Mayor Bill de Blasio said Wednesday that the measure dovetails with New York’s requirement that anyone visiting New York from 34 states with high coronavirus cases needs to enter quarantine for 14 days.
City police will be intermittently stopping travelers who have traveled from those states and requiring them to provide information, such as a phone number, while completing a state Department of Health traveler form, as well as telling them to quarantine upon entering New York City.
People coming from the 34 states and Puerto Rico are subject to the quarantine if they plan to stay in New York for more than 24 hours.
The effort started Thursday, and it began with outreach at Penn Station, the busiest train station in the nation, the mayor said.
“Travelers coming in from those states will be given information about the quarantine,” de Blasio announced Wednesday.
“They will be reminded that it is required, not optional. They’ll be reminded that failure to quarantine is a violation of state law, and it comes with serious penalties.”
Travelers who fail to comply could face up to $10,000 in fines if they don’t quarantine, and $2,000 if they do not fill out the travel form, de Blasio said.

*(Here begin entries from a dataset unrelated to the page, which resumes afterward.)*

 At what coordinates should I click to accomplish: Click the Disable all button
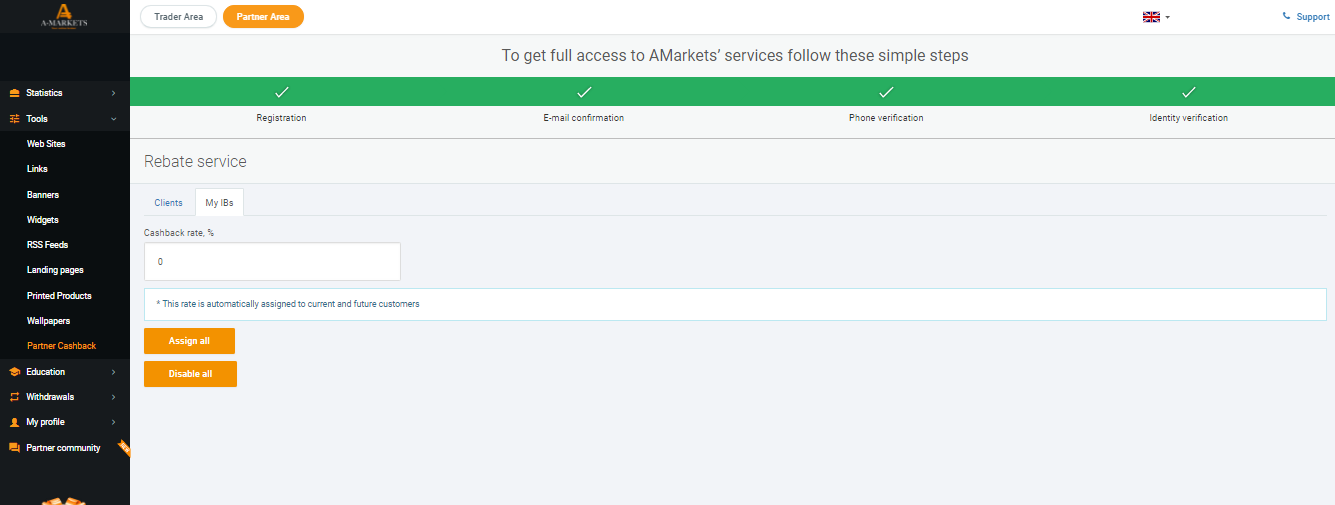tap(190, 374)
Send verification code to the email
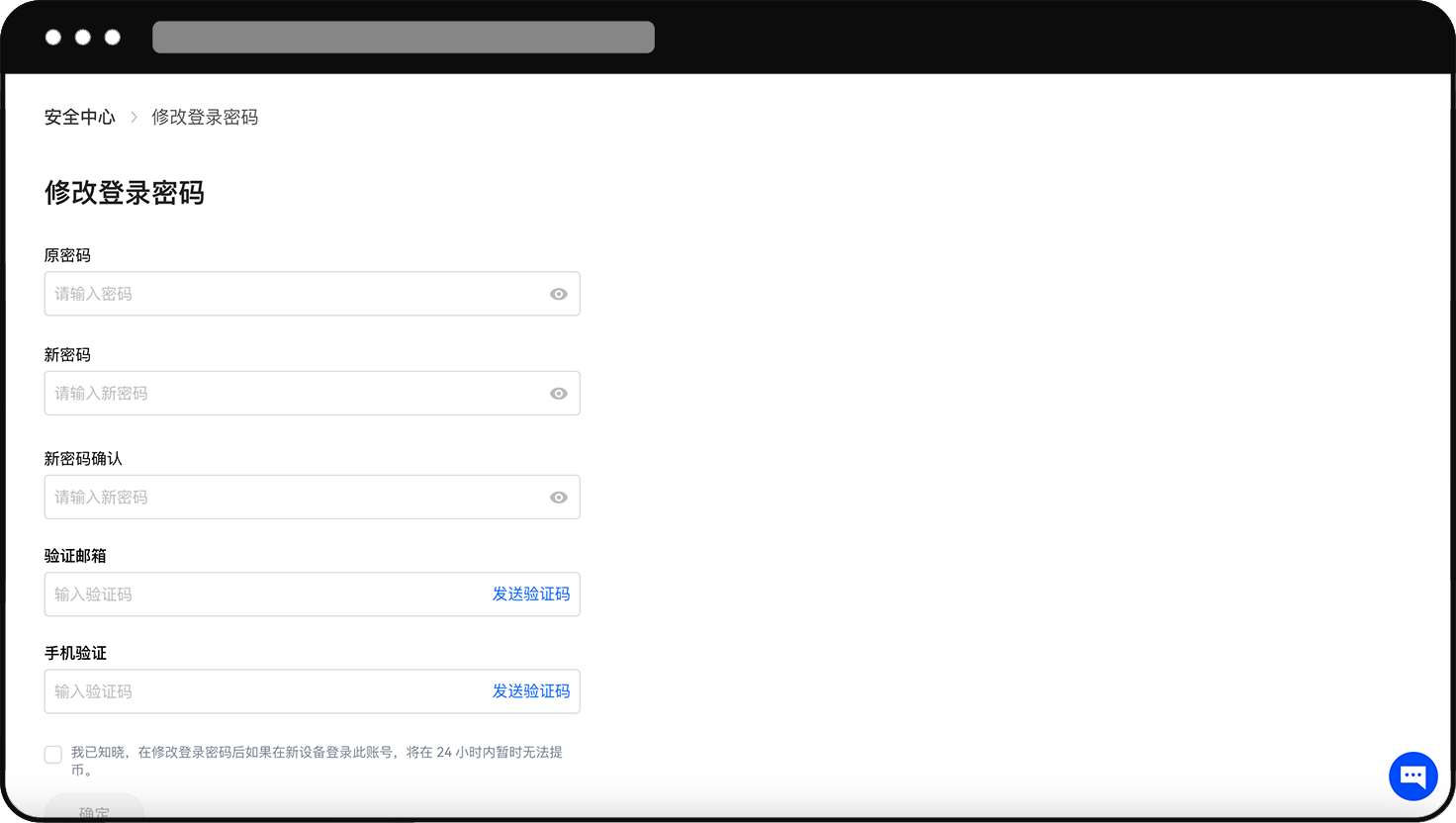1456x823 pixels. [x=532, y=594]
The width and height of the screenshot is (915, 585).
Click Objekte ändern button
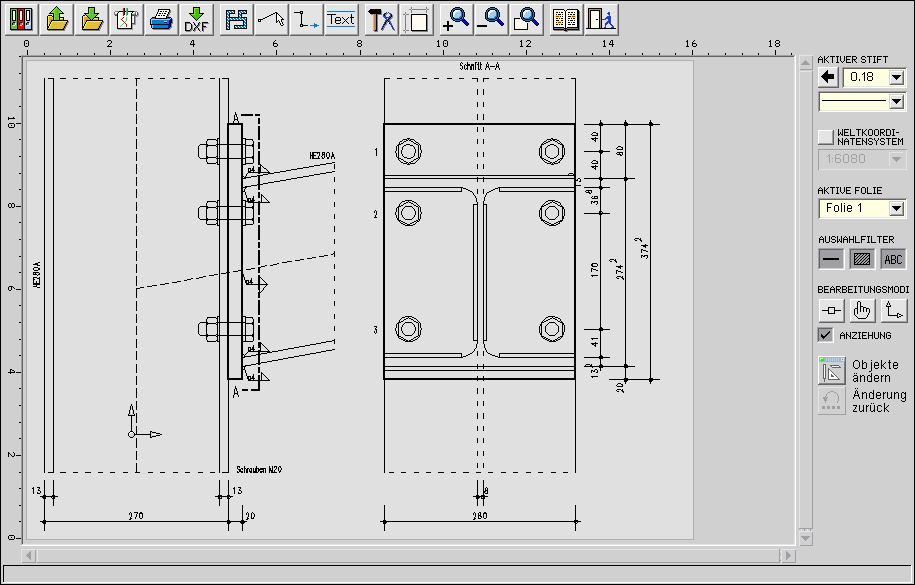[x=832, y=370]
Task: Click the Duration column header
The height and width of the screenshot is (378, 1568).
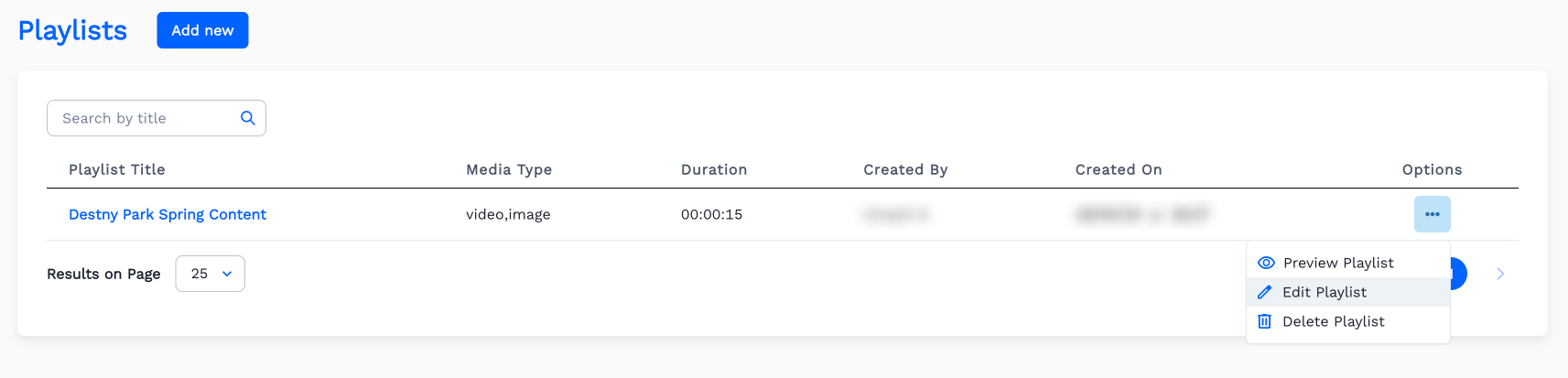Action: 714,169
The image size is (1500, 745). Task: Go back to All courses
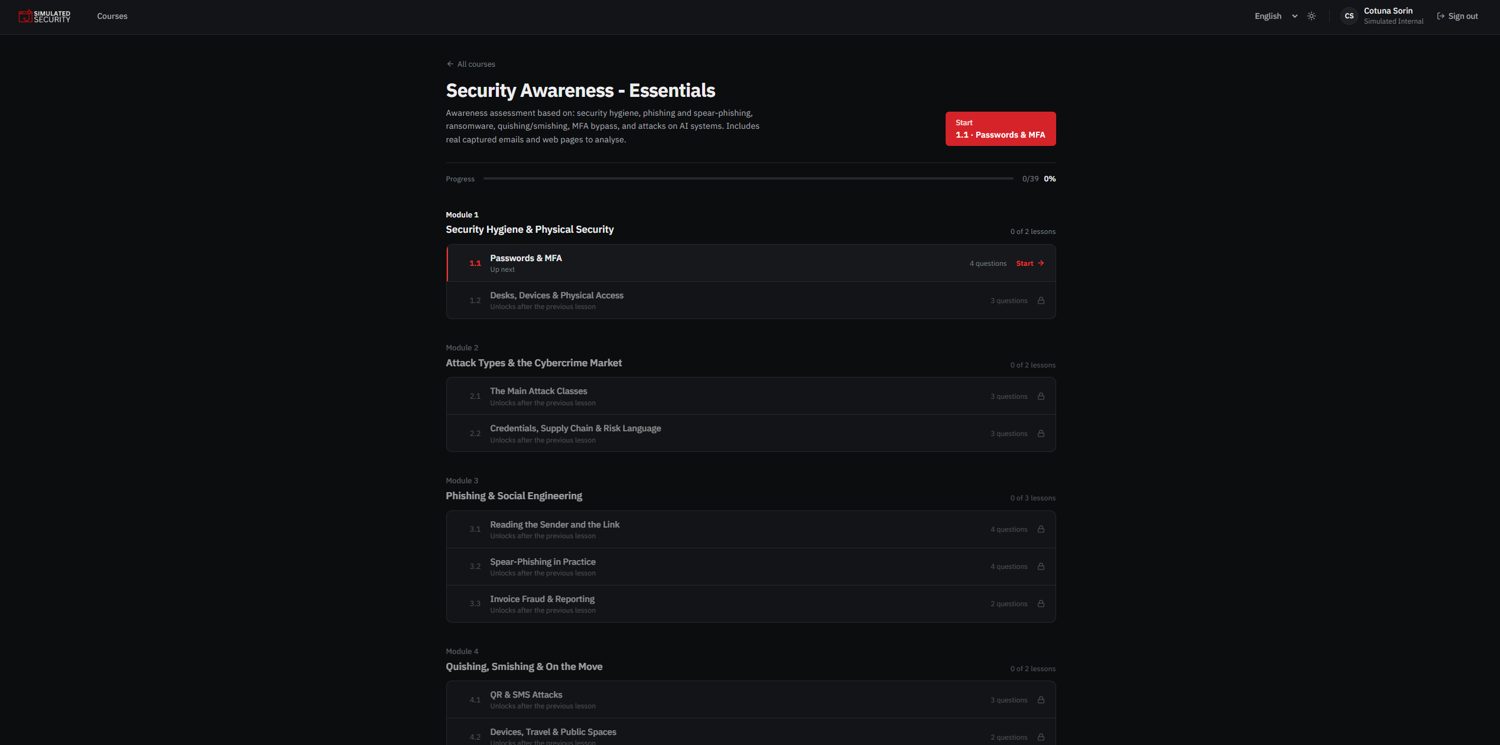470,64

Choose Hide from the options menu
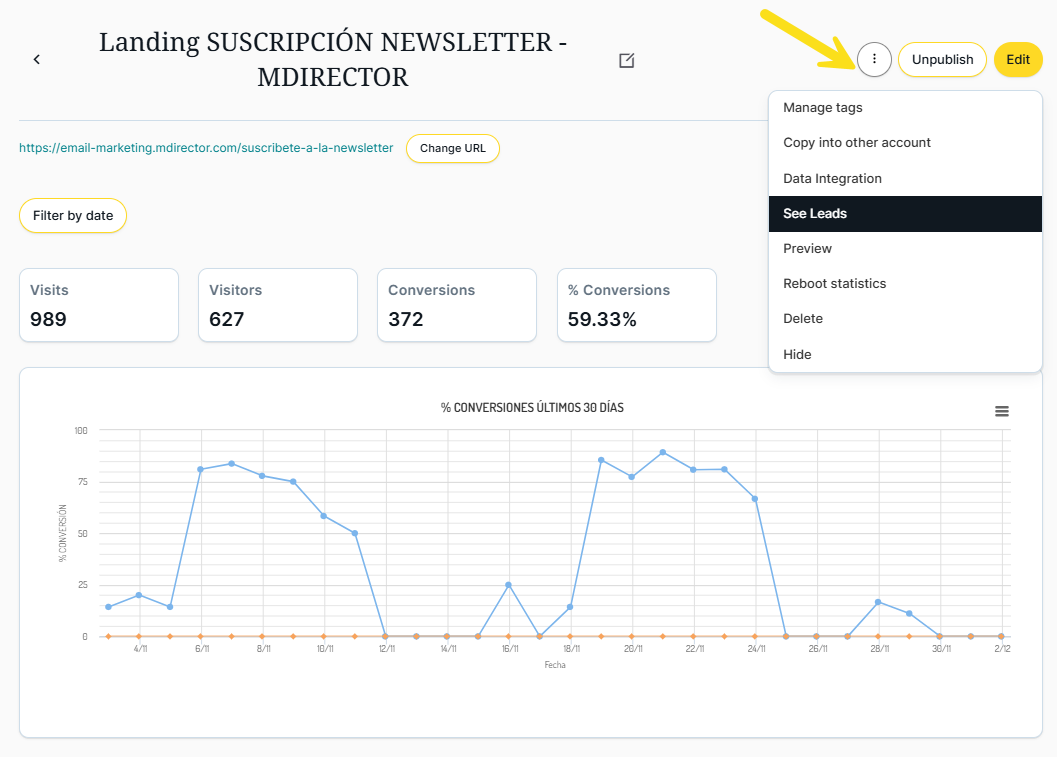coord(797,355)
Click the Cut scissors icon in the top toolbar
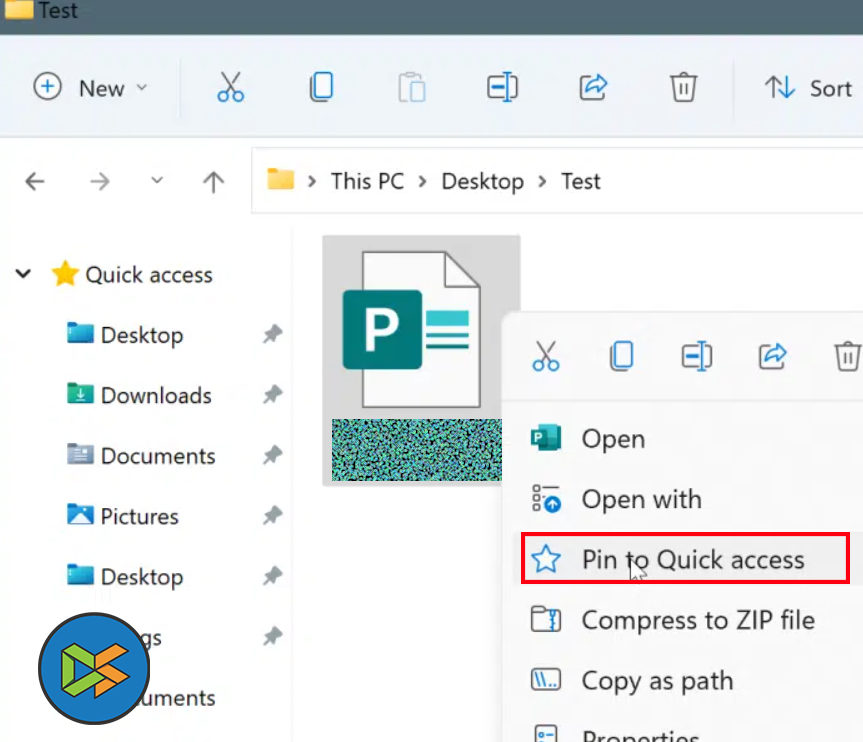 pyautogui.click(x=230, y=88)
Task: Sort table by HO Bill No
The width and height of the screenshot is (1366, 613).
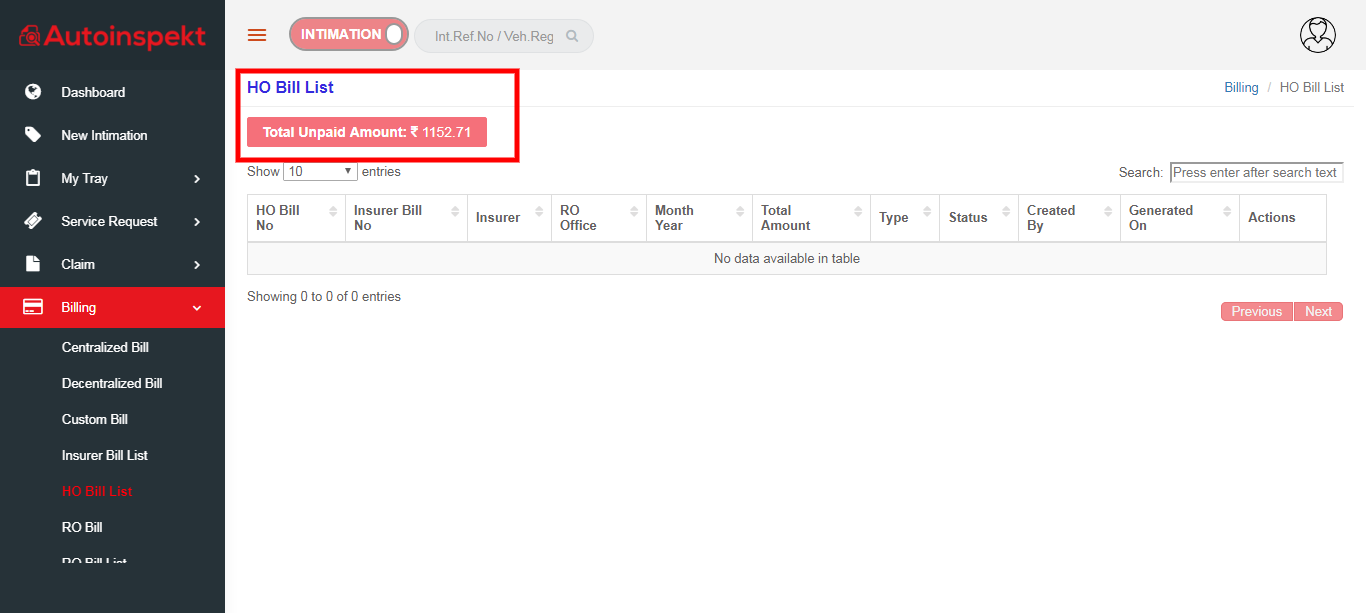Action: [295, 218]
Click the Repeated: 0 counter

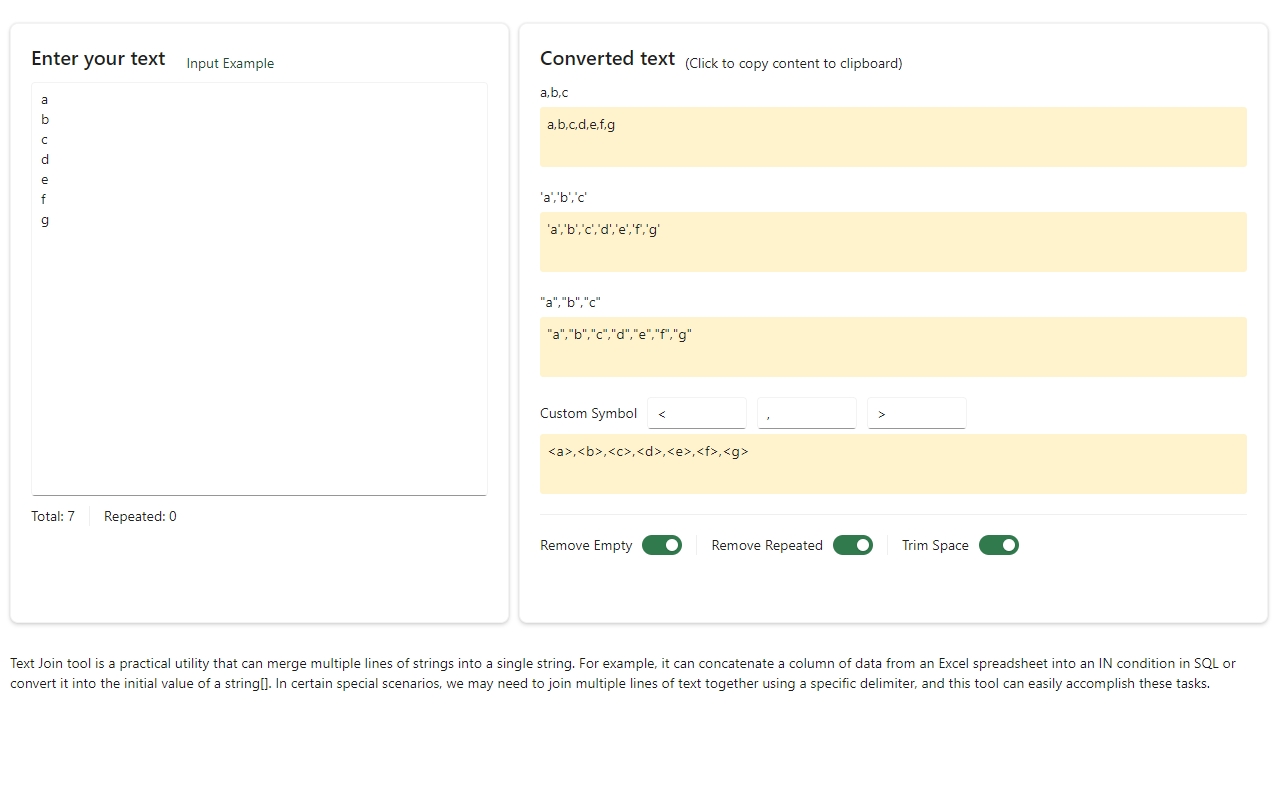tap(140, 516)
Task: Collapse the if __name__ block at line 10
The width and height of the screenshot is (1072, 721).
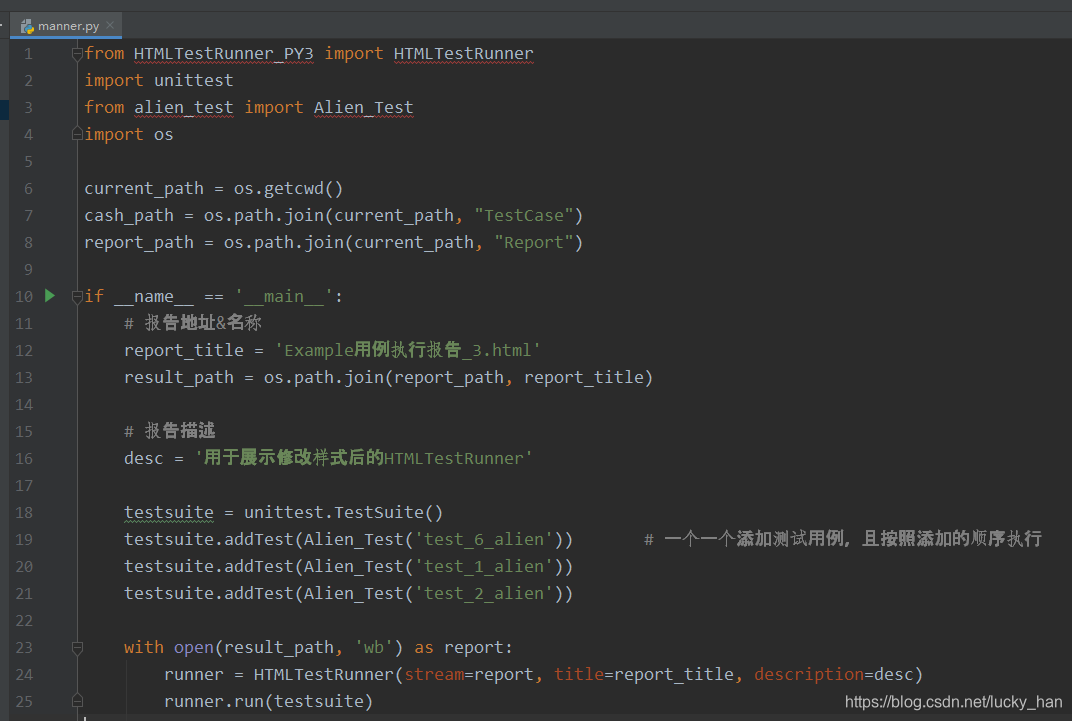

The city is adding digital signs at points of entry to increase public awareness about the quarantine as the state tries to keep down its infection rate, which is now among the lowest in the nation after being one of the early hot spots.
New York State has had more than 25,000 deaths due to coronavirus, the most in the U.S., but it has so far been able to stave off a new spike as the virus has surged in other parts of the nation.
Gov. Andrew Cuomo instituted the quarantine in late June as the virus spread across the nation, and New Jersey and Connecticut follow New York’s quarantine list – which is updated every Tuesday.
Last Tuesday, Washington, D.C., and Delaware were removed from the list because their infection rates fell, but Rhode Island was added.
New York City Sheriff Joe Fucito said the goal was not to target out-of-state residents, but to educate New Yorkers returning home from COVID-19 hot spots and those coming from those states to undertake the 14-day quarantine.
“The only way to have an effective checkpoint is having a random component to it,” Fucito said.
“The courts have looked at checkpoints for public safety reasons, for regulatory reasons. And that seems to be the standard that they’re looking for to avoid discrimination. It is so many vehicles, like, let’s say it’s every sixth vehicle or every eighth vehicle.”